> Data to process:
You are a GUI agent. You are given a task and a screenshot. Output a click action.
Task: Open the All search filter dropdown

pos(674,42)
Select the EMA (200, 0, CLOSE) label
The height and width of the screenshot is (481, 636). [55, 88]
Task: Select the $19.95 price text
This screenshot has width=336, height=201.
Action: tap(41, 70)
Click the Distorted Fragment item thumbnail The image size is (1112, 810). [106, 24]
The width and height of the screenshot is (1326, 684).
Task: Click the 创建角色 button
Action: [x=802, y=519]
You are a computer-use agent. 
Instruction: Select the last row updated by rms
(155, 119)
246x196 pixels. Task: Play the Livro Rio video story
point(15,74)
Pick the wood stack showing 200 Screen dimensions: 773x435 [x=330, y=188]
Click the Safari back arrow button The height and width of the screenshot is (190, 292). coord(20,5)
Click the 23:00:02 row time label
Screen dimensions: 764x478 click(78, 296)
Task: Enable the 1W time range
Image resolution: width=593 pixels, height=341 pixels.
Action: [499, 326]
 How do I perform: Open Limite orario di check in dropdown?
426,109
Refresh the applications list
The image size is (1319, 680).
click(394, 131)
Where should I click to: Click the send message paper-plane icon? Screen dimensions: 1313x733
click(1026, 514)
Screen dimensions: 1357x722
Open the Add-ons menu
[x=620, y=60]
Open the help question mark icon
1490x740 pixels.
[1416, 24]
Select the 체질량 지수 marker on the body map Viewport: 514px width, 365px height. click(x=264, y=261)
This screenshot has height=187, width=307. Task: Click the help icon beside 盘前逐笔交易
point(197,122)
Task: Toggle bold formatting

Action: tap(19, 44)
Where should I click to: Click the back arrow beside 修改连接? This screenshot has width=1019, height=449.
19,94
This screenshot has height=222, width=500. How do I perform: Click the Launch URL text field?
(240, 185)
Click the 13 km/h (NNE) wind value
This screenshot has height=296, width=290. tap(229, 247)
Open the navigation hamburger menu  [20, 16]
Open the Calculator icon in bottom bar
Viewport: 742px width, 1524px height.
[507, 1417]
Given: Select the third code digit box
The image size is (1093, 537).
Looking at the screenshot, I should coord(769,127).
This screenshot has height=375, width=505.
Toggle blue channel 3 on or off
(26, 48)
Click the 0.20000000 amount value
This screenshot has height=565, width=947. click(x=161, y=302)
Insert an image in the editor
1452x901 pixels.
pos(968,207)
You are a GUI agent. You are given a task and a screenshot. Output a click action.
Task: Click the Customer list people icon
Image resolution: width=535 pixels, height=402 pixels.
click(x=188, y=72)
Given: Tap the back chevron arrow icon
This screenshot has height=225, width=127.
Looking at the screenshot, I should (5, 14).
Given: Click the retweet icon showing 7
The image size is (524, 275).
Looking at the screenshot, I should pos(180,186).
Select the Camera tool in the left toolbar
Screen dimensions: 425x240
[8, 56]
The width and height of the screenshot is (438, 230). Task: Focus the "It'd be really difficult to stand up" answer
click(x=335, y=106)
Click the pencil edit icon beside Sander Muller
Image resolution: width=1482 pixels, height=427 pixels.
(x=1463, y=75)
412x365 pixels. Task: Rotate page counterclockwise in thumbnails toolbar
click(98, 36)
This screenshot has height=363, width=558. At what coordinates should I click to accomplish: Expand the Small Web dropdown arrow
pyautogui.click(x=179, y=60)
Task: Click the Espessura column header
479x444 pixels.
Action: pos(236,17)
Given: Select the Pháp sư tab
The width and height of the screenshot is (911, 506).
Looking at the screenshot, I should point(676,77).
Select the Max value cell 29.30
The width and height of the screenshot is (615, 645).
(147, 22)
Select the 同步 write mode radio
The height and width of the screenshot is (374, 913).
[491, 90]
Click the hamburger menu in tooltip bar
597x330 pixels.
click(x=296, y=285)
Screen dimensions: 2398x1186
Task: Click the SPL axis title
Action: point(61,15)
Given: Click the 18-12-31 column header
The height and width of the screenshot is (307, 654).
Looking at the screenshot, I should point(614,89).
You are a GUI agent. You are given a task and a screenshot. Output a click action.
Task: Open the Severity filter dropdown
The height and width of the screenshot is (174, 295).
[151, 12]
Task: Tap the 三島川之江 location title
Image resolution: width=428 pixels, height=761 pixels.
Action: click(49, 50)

> What you will do: Reproduce all of the entries above word for word.

> Worked answer:
You are a GUI agent. You are given a task and a screenshot. Output a click action.
Task: Open the All search filter dropdown

pos(674,42)
Select the EMA (200, 0, CLOSE) label
The height and width of the screenshot is (481, 636). [55, 88]
Task: Select the $19.95 price text
This screenshot has width=336, height=201.
Action: tap(41, 70)
Click the Distorted Fragment item thumbnail The image size is (1112, 810). [106, 24]
The width and height of the screenshot is (1326, 684).
Task: Click the 创建角色 button
Action: [x=802, y=519]
You are a computer-use agent. 
Instruction: Select the last row updated by rms
(155, 119)
246x196 pixels. Task: Play the Livro Rio video story
point(15,74)
Pick the wood stack showing 200 Screen dimensions: 773x435 [x=330, y=188]
Click the Safari back arrow button The height and width of the screenshot is (190, 292). coord(20,5)
Click the 23:00:02 row time label
Screen dimensions: 764x478 click(78, 296)
Task: Enable the 1W time range
Image resolution: width=593 pixels, height=341 pixels.
Action: [499, 326]
 How do I perform: Open Limite orario di check in dropdown?
426,109
Refresh the applications list
The image size is (1319, 680).
click(394, 131)
Where should I click to: Click the send message paper-plane icon? Screen dimensions: 1313x733
click(1026, 514)
Screen dimensions: 1357x722
Open the Add-ons menu
[x=620, y=60]
Open the help question mark icon
1490x740 pixels.
[1416, 24]
Select the 체질량 지수 marker on the body map Viewport: 514px width, 365px height. click(x=264, y=261)
This screenshot has height=187, width=307. Task: Click the help icon beside 盘前逐笔交易
point(197,122)
Task: Toggle bold formatting

Action: tap(19, 44)
Where should I click to: Click the back arrow beside 修改连接? This screenshot has width=1019, height=449.
19,94
This screenshot has height=222, width=500. How do I perform: Click the Launch URL text field?
(240, 185)
Click the 13 km/h (NNE) wind value
This screenshot has height=296, width=290. tap(229, 247)
Open the navigation hamburger menu  [20, 16]
Open the Calculator icon in bottom bar
Viewport: 742px width, 1524px height.
[507, 1417]
Given: Select the third code digit box
The image size is (1093, 537).
Looking at the screenshot, I should coord(769,127).
This screenshot has height=375, width=505.
Toggle blue channel 3 on or off
(26, 48)
Click the 0.20000000 amount value
This screenshot has height=565, width=947. click(x=161, y=302)
Insert an image in the editor
1452x901 pixels.
pos(968,207)
You are a GUI agent. You are given a task and a screenshot. Output a click action.
Task: Click the Customer list people icon
Image resolution: width=535 pixels, height=402 pixels.
click(x=188, y=72)
Given: Tap the back chevron arrow icon
This screenshot has height=225, width=127.
Looking at the screenshot, I should (5, 14).
Given: Click the retweet icon showing 7
The image size is (524, 275).
Looking at the screenshot, I should pos(180,186).
Select the Camera tool in the left toolbar
Screen dimensions: 425x240
[8, 56]
The width and height of the screenshot is (438, 230). Task: Focus the "It'd be really difficult to stand up" answer
click(x=335, y=106)
Click the pencil edit icon beside Sander Muller
Image resolution: width=1482 pixels, height=427 pixels.
(x=1463, y=75)
412x365 pixels. Task: Rotate page counterclockwise in thumbnails toolbar
click(98, 36)
This screenshot has height=363, width=558. At what coordinates should I click to accomplish: Expand the Small Web dropdown arrow
pyautogui.click(x=179, y=60)
Task: Click the Espessura column header
479x444 pixels.
Action: pos(236,17)
Given: Select the Pháp sư tab
The width and height of the screenshot is (911, 506).
Looking at the screenshot, I should point(676,77).
Select the Max value cell 29.30
The width and height of the screenshot is (615, 645).
(147, 22)
Select the 同步 write mode radio
The height and width of the screenshot is (374, 913).
[491, 90]
Click the hamburger menu in tooltip bar
597x330 pixels.
click(x=296, y=285)
Screen dimensions: 2398x1186
Task: Click the SPL axis title
Action: point(61,15)
Given: Click the 18-12-31 column header
The height and width of the screenshot is (307, 654).
Looking at the screenshot, I should point(614,89).
You are a GUI agent. You are given a task and a screenshot. Output a click action.
Task: Open the Severity filter dropdown
The height and width of the screenshot is (174, 295).
[151, 12]
Task: Tap the 三島川之江 location title
Image resolution: width=428 pixels, height=761 pixels.
Action: click(49, 50)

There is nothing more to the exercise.